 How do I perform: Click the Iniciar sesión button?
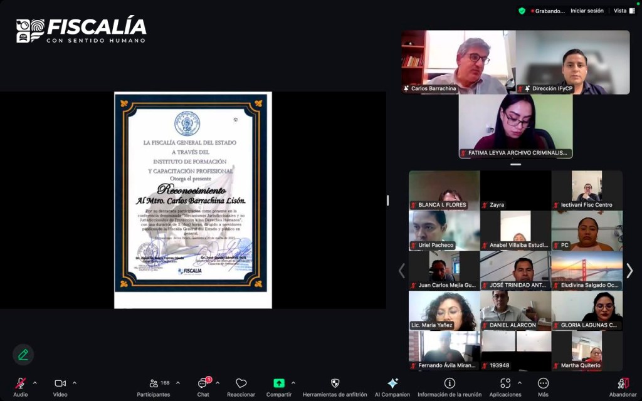(587, 11)
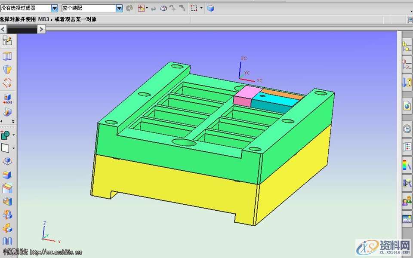Expand left toolbar overflow double chevron
The height and width of the screenshot is (258, 413).
[x=13, y=121]
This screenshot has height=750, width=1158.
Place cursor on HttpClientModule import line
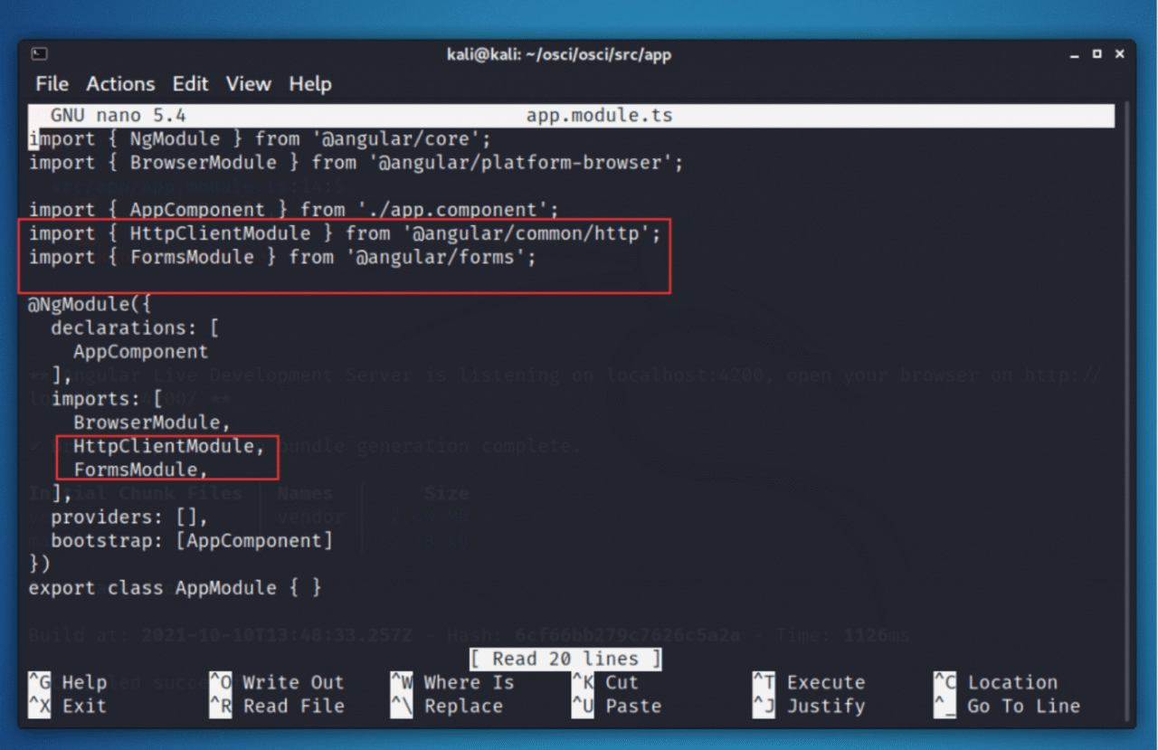(x=345, y=233)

________________________________________

Problem: Restate each line above exactly, keeping pictures out.

Task output:
 How do I perform: Click the Iniciar sesión button?
(587, 11)
Expand left toolbar overflow double chevron
The height and width of the screenshot is (258, 413).
[x=13, y=121]
This screenshot has height=750, width=1158.
Place cursor on HttpClientModule import line
(x=345, y=233)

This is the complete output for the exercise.